Peu de temps après avoir quitté Picasso en 1953, Gilot a retrouvé un ancien ami, l’artiste Luc Simon, et l’a épousé en 1955. Ils ont eu une fille – Engel – et ont divorcé en 1962. En 1970, Gilot a épousé Jonas Salk, le virologue et chercheur américain. célèbre pour son travail sur le vaccin contre la poliomyélite, et a commencé à vivre entre la Californie et Paris, puis New York. À sa mort en 1995, Gilot a déménagé à plein temps à New York et a passé ses dernières années dans l’Upper West Side.



Le Dr Jonas Salk, à droite, développeur du vaccin contre la poliomyélite, et l’artiste Françoise Gilot apparaissent après leur mariage civil à la mairie de Paris Neuilly le 30 juin 1970.

Son art n’a fait que prendre de la valeur au fil des ans. En 2021, elle (1965) s’est vendue 1,3 million de dollars lors d’une vente aux enchères Sotheby’s. Son travail a été exposé dans de nombreux musées importants, dont le Metropolitan Museum of Art et le Museum of Modern Art. Sa vie avec Picasso a été illustrée dans le film de 1996, réalisé par James Ivory.

Simon Shaw, vice-président de Sotheby’s pour les beaux-arts mondiaux, a déclaré qu’il avait été gratifiant de voir, au cours de la dernière décennie, les peintures de Gilot « acquérir la reconnaissance qu’elles méritaient vraiment ».

« Voir Françoise comme une muse (pour Picasso), c’est passer à côté de l’essentiel », a écrit Shaw dans un e-mail. « Elle s’est établie dans son parcours de peintre lorsqu’elle a rencontré Pablo pour la première fois.

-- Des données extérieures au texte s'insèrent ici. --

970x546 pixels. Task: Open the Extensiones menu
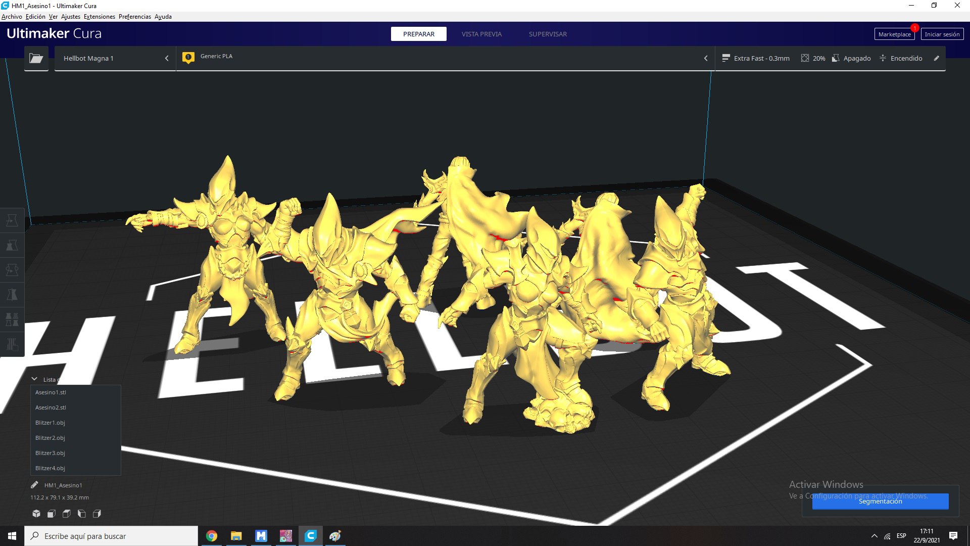[99, 17]
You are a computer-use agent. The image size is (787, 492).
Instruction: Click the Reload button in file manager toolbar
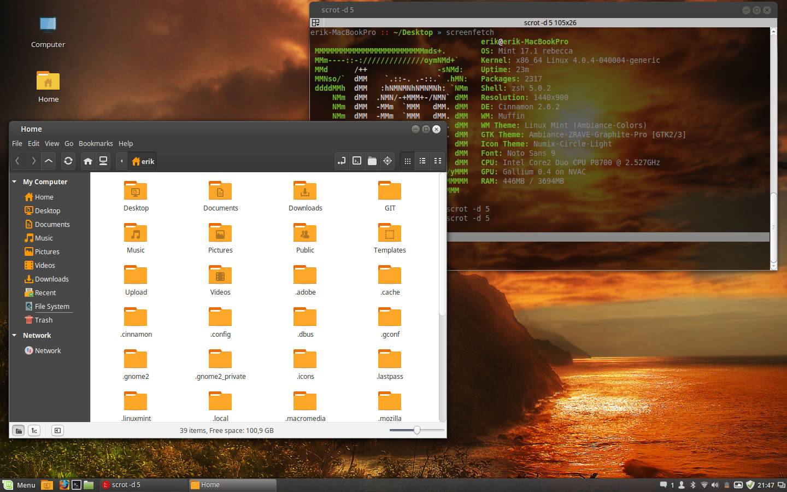pyautogui.click(x=68, y=161)
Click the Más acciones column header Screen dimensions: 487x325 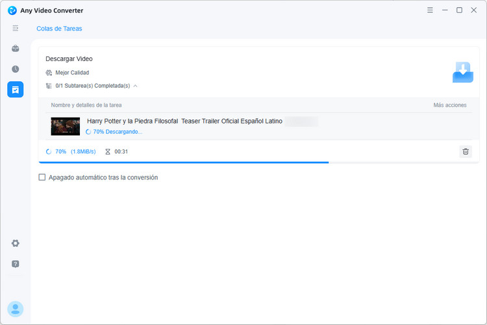[450, 105]
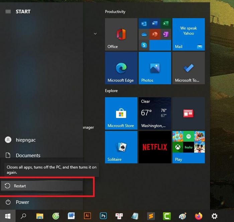
Task: Open the Mail live tile
Action: [x=189, y=34]
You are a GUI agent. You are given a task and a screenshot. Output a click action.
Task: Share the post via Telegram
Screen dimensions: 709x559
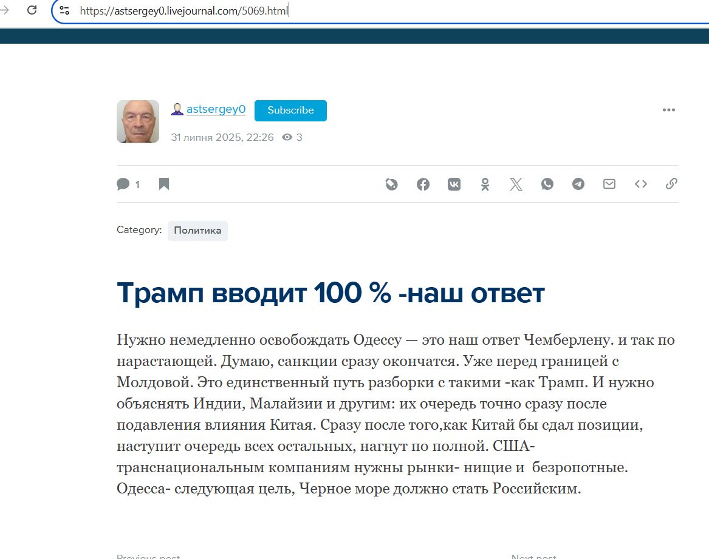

Alors que son travail entrait naturellement en dialogue avec le sien, Françoise poursuivait un parcours farouchement le sien – son art, comme son personnage, était rempli de couleurs, d’énergie et de joie. « 

Engel a noté que bien que la relation avec Picasso ait été clairement difficile, elle a donné à sa mère une certaine liberté vis-à-vis de ses parents et des contraintes d’une vie bourgeoise – et lui a peut-être permis de poursuivre son véritable rêve d’être peintre professionnel, une passion qu’elle partagé avec Picasso avant tout.

« Ils croyaient tous les deux que l’art était la seule chose qui valait la peine d’être faite dans la vie », a-t-elle déclaré. « Et elle a pu être elle-même, même si ce n’était pas une vie facile avec lui. Mais elle a quand même pu être elle-même. »

Et pour Engel, l’héritage clé de sa mère n’était pas seulement sa créativité mais son courage, reflété dans son art, qui changeait toujours, ne restant jamais en sécurité.

« Elle n’était pas sans peur. Mais elle affrontait toujours ses peurs et sautait dans le vide et prenait des risques, quoi qu’il arrive », a déclaré Engel.